>> Start RECORDS

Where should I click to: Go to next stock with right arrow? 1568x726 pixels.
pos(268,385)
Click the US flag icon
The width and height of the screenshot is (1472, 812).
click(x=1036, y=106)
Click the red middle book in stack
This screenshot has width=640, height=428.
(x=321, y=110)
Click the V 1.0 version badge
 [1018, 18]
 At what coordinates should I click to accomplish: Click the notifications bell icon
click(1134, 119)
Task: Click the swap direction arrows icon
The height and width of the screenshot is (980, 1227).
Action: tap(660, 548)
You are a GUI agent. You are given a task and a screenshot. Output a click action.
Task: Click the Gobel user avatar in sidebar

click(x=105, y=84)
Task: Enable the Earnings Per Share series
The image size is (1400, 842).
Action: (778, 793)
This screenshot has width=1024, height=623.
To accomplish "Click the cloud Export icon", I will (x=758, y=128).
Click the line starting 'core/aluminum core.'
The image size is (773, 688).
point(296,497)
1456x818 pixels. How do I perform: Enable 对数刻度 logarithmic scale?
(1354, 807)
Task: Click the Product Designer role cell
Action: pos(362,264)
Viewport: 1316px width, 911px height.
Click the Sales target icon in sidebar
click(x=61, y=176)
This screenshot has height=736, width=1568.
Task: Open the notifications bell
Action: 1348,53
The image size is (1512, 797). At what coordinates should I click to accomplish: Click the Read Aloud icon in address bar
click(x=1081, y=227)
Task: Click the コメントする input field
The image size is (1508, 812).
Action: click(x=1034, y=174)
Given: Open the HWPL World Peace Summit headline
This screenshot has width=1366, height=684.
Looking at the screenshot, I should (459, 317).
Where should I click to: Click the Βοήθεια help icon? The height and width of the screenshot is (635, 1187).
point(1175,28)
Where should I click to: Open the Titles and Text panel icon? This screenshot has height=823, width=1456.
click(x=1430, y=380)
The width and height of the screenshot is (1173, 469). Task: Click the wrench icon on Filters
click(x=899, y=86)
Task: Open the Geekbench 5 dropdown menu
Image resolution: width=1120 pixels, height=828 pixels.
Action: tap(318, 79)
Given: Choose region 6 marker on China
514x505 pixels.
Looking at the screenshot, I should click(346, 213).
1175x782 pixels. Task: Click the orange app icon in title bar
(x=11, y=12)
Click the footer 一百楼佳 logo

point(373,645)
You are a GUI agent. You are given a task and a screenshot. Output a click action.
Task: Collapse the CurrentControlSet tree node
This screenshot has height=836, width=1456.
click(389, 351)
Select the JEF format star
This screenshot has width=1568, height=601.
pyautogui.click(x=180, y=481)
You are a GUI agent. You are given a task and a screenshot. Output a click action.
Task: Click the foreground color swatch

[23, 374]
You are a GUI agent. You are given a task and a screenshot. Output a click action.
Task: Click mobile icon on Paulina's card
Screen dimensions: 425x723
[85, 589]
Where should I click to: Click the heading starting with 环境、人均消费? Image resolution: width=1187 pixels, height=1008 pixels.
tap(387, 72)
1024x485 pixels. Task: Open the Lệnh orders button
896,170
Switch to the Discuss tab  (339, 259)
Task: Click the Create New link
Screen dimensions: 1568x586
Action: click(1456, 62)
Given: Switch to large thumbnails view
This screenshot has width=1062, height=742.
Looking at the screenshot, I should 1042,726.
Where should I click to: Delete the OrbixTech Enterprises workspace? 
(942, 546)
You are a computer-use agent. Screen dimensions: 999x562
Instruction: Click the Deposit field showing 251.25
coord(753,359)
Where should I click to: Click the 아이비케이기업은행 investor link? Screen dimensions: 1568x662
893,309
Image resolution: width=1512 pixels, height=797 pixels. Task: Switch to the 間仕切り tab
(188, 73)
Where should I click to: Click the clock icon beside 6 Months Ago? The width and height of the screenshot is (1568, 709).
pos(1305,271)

>> End RECORDS

## [EXERCISE]
Please output every line of the records above as a JSON list of strings, one string per line, leaving out blank lines.

## [SOLUTION BELOW]
[
  "Where should I click to: Go to next stock with right arrow? 1568x726 pixels.",
  "pos(268,385)",
  "Click the US flag icon",
  "The width and height of the screenshot is (1472, 812).",
  "click(x=1036, y=106)",
  "Click the red middle book in stack",
  "This screenshot has width=640, height=428.",
  "(x=321, y=110)",
  "Click the V 1.0 version badge",
  " [1018, 18]",
  " At what coordinates should I click to accomplish: Click the notifications bell icon",
  "click(1134, 119)",
  "Task: Click the swap direction arrows icon",
  "The height and width of the screenshot is (980, 1227).",
  "Action: tap(660, 548)",
  "You are a GUI agent. You are given a task and a screenshot. Output a click action.",
  "Task: Click the Gobel user avatar in sidebar",
  "click(x=105, y=84)",
  "Task: Enable the Earnings Per Share series",
  "The image size is (1400, 842).",
  "Action: (778, 793)",
  "This screenshot has width=1024, height=623.",
  "To accomplish \"Click the cloud Export icon\", I will (x=758, y=128).",
  "Click the line starting 'core/aluminum core.'",
  "The image size is (773, 688).",
  "point(296,497)",
  "1456x818 pixels. How do I perform: Enable 对数刻度 logarithmic scale?",
  "(1354, 807)",
  "Task: Click the Product Designer role cell",
  "Action: pos(362,264)",
  "Viewport: 1316px width, 911px height.",
  "Click the Sales target icon in sidebar",
  "click(x=61, y=176)",
  "This screenshot has height=736, width=1568.",
  "Task: Open the notifications bell",
  "Action: 1348,53",
  "The image size is (1512, 797). At what coordinates should I click to accomplish: Click the Read Aloud icon in address bar",
  "click(x=1081, y=227)",
  "Task: Click the コメントする input field",
  "The image size is (1508, 812).",
  "Action: click(x=1034, y=174)",
  "Given: Open the HWPL World Peace Summit headline",
  "This screenshot has width=1366, height=684.",
  "Looking at the screenshot, I should (459, 317).",
  "Where should I click to: Click the Βοήθεια help icon? The height and width of the screenshot is (635, 1187).",
  "point(1175,28)",
  "Where should I click to: Open the Titles and Text panel icon? This screenshot has height=823, width=1456.",
  "click(x=1430, y=380)",
  "The width and height of the screenshot is (1173, 469). Task: Click the wrench icon on Filters",
  "click(x=899, y=86)",
  "Task: Open the Geekbench 5 dropdown menu",
  "Image resolution: width=1120 pixels, height=828 pixels.",
  "Action: tap(318, 79)",
  "Given: Choose region 6 marker on China",
  "514x505 pixels.",
  "Looking at the screenshot, I should click(346, 213).",
  "1175x782 pixels. Task: Click the orange app icon in title bar",
  "(x=11, y=12)",
  "Click the footer 一百楼佳 logo",
  "point(373,645)",
  "You are a GUI agent. You are given a task and a screenshot. Output a click action.",
  "Task: Collapse the CurrentControlSet tree node",
  "This screenshot has height=836, width=1456.",
  "click(389, 351)",
  "Select the JEF format star",
  "This screenshot has width=1568, height=601.",
  "pyautogui.click(x=180, y=481)",
  "You are a GUI agent. You are given a task and a screenshot. Output a click action.",
  "Task: Click the foreground color swatch",
  "[23, 374]",
  "You are a GUI agent. You are given a task and a screenshot. Output a click action.",
  "Task: Click mobile icon on Paulina's card",
  "Screen dimensions: 425x723",
  "[85, 589]",
  "Where should I click to: Click the heading starting with 环境、人均消费? Image resolution: width=1187 pixels, height=1008 pixels.",
  "tap(387, 72)",
  "1024x485 pixels. Task: Open the Lệnh orders button",
  "896,170",
  "Switch to the Discuss tab  (339, 259)",
  "Task: Click the Create New link",
  "Screen dimensions: 1568x586",
  "Action: click(1456, 62)",
  "Given: Switch to large thumbnails view",
  "This screenshot has width=1062, height=742.",
  "Looking at the screenshot, I should 1042,726.",
  "Where should I click to: Delete the OrbixTech Enterprises workspace? ",
  "(942, 546)",
  "You are a computer-use agent. Screen dimensions: 999x562",
  "Instruction: Click the Deposit field showing 251.25",
  "coord(753,359)",
  "Where should I click to: Click the 아이비케이기업은행 investor link? Screen dimensions: 1568x662",
  "893,309",
  "Image resolution: width=1512 pixels, height=797 pixels. Task: Switch to the 間仕切り tab",
  "(188, 73)",
  "Where should I click to: Click the clock icon beside 6 Months Ago? The width and height of the screenshot is (1568, 709).",
  "pos(1305,271)"
]